My favorite bookstore to hunt for old books is Powell’s Books.  If you old book obsessed then Powell’s Books in Portland Oregon is truly a spiritual experience,  if there is a bookstore in heaven it will be Powell’s!  A few years ago when I was wandering its maze of aisles I found myself in the gardening section…ok I admit that is usually where I end up!  I spotted among the new and shiny garden books, with their covers of perfect cabbage roses and sophisticated Japanese maples,  this plain water stained cucumber green, enormous but squat book. It had  nothing on the cover but the words “The Complete Book of Composting by J.I. Rodale and Staff”  My first thought is how in the world could there ever be over 1000 pages worth of information on just composting?  My second thought is darn this is one ugly book!  I flipped to the Introduction page,

“Compost is the core, the essential foundation of natural gardening and farming.  It is the heart of the organic concept”

Across the page was written “SIXTH PRINTING-DECEMBER 1969″.

I didn’t know that there even was an “organic concept” in 1969!  Next I checked out the Table of Contents, here are just a few of its 27 chapters:

The History Of Compost,   The Basics of Compost,   Composting Methods For The Gardener,   Applying Compost On The Farm,  The Earthworm’s Role In Composting, Personal Experiences,   Compost And The Health Of Animals and Man,   Humus-The End Product, and even Compost And The Law

I was hooked, its old, its about composting, and not just a superficial look at composting either but a 27 chapter 1000 page behemoth of composting . With its great old black and white pictures and price tag of only $8.95 how could I resist?

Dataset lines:
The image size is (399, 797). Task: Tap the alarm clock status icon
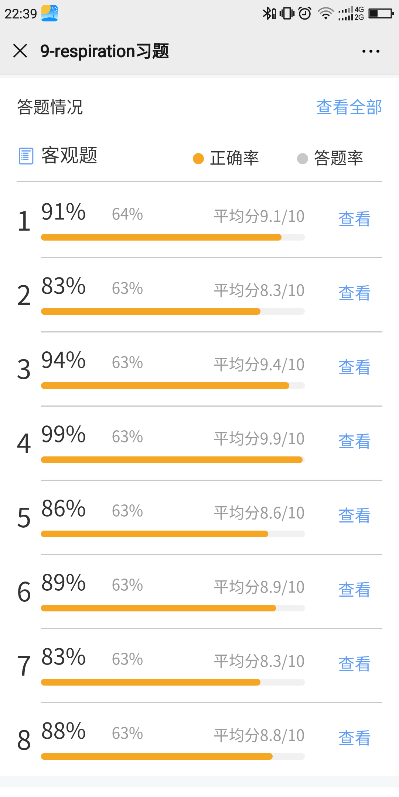tap(304, 13)
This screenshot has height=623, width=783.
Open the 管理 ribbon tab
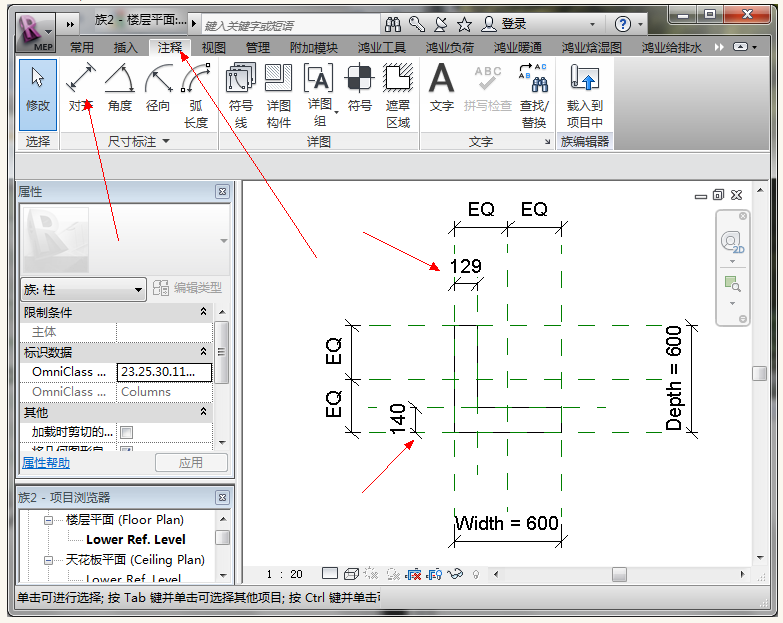(258, 47)
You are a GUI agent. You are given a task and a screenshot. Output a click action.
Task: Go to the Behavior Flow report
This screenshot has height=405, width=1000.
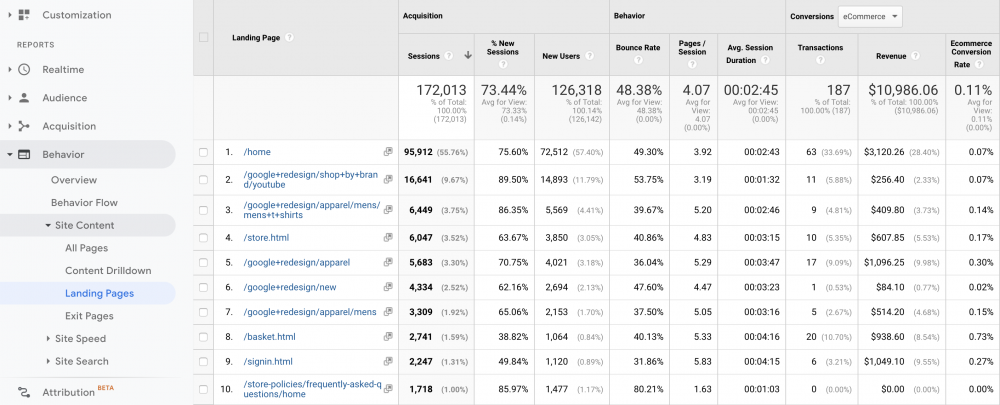pyautogui.click(x=84, y=203)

■ QUESTIONS ■
- 1) In the passage about the composting book, what price tag did the book have?
- 2) Please continue the passage about the composting book from where it stops.

■ ANSWERS GIVEN ■
- 1) $8.95

- 2)
After owning this for years and referring to it often I can say that anyone who has either an old book, or compost fetish that this is a great addition to your library…if you can find it!

Compostbook1

Never judge a book by its cover!

Compostbook2

You’ve got to love a woman who composts in a dress with her hair done up!  Very attractive compost bin.

Compostbook3

I thought this was a novel idea.  A compost bin with a cement floor that slopes down to grooves that funnel the rain water turned ‘compost tea’ in sunken cans in the ground.  With the amount of rain we get around here I would need a couple of 5 gallon buckets instead of little coffee cans!

So do you collect old books?  How about old garden tools?  Maybe even great old farm signs…

Kim can also be found at the inadvertent farmer where she raises organic fruits, veggies, critters, kids, and… a camel!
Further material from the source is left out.